Most importantly, ensure the brief is complete and self-consistent. Attempting to reconcile inconsistent information and reworking draft patent applications in view of new information are both very inefficient.

Step 4 – Be realistic about the countries of interest

Right from the start, be realistic about the countries that you are likely to pursue patent protection in. Keep in mind that if you start on the road to patent protection in a number of countries and then can’t afford to finish the process, you will have no effective rights. The money spent will have been entirely wasted. On the other hand, by being more selective at the start, the same money might have secured effective patent protection in a smaller number of countries.

There are various strategies for pursuing patent protection. The choice of strategy will depend on the countries of interest, amongst other things. One common and costly mistake is to file an international patent application and then proceed in only a few countries.

Filing an international patent application is a good option only if there is a reasonable prospect of proceeding in a large number of countries. It defers selecting the countries of interest and incurring the per-country costs by 18 to 31 months (depending on your patent strategy and the countries of interest). It seems many overestimate their prospects of having funds available by the end of the 18 to 31 months to proceed in a large number of countries

Step 5 – Actively manage your patent portfolio

Over time, your commercial interest may well move out of alignment with your patent strategy and some of your patent applications may no longer be warranted. For example, an application might relate to a technology and/or a national market that is no longer of interest to you.

By keeping a close eye on your patent applications and promptly abandoning any that are no longer of interest, wasted attorney fees can be avoided.

In the years following an initial patent application, there are various ongoing attorney costs (e.g. costs related to processing examination reports and attending to renewal fees). Immediately informing your attorney when a patent application is no longer of interest tells your attorney to stop work and to incur no further charges on that application.

Step 6 – Provide complete and timely instructions

Despite the sensitivity of many to attorney fees, it is not uncommon for attorneys to have to send multiple reminders to clients. When numerous reminders are required, the attorney time adds up and you might expect a larger bill.

Late instructions also lead to additional costs. The patent application process involves numerous deadlines, such as deadlines to respond to examination reports. Even though most of these deadlines are known months in advance, it is not uncommon for attorneys to receive their clients’ instructions at the very last minute. Last minute rushes are highly inefficient – an attorney who is working late into the night due to last minute instructions will not be at their best and will likely be without the assistants available to them during the day.

Just like the brief of step 3, crisp, clear and complete instructions during the patenting process will also minimise costs. A good patent attorney will make clear the information that they require from their clients. Nonetheless, it is not uncommon for attorneys to receive partial responses to their questions, leading to long and costly exchanges whilst the attorney tries to “extract” the information needed.
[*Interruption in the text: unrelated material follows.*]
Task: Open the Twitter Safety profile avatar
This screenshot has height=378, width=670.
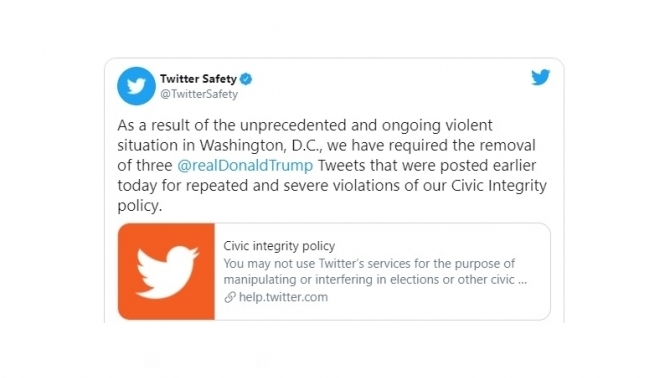Action: tap(136, 86)
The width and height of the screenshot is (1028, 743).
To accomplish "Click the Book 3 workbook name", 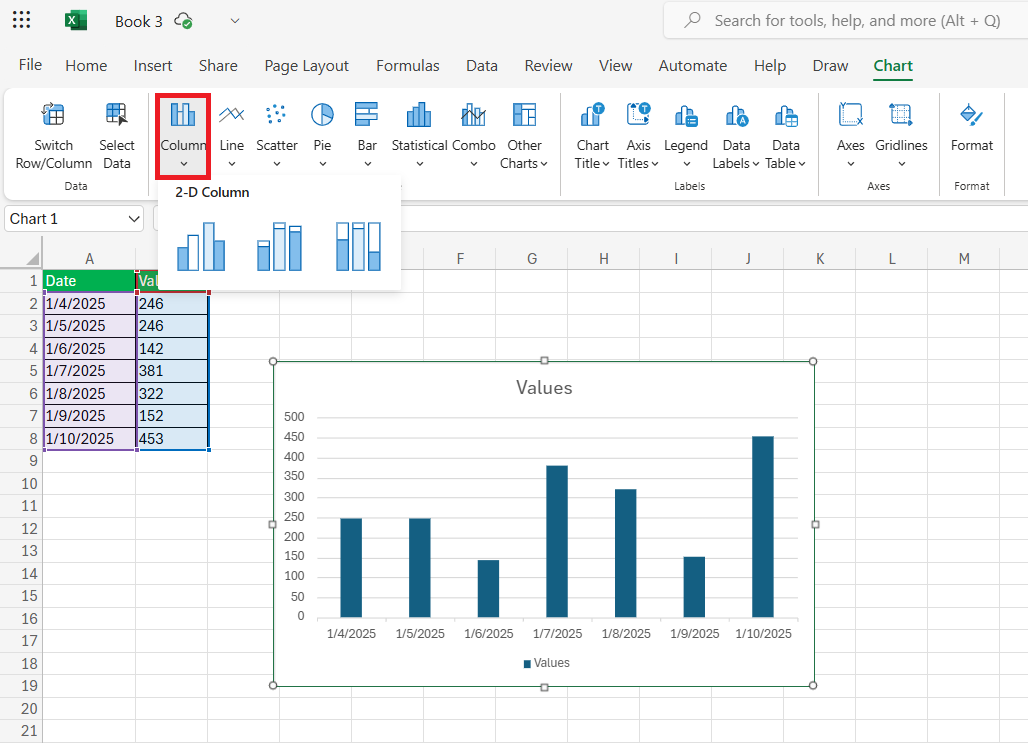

If you are not sure what your attorney is asking for, say so, or pick up the phone – but don’t just ignore the question!

Step 7 – Trust your attorney (or find a new one)

From time to time, your attorney may provide advice that you don’t agree with, e.g. “we are not confident of securing effective patent protection for this invention because…”. It is always appropriate to discuss any concerns that you have with your attorney, but don’t let this turn into a long-winded debate.

Debating with your attorney is a pointless exercise. It won’t change whether your invention is patentable. If, after discussing your concerns with your attorney, you still believe they have got it wrong, it is probably time for a second opinion or a new attorney – there is no point continuing to pay for advice you don’t value.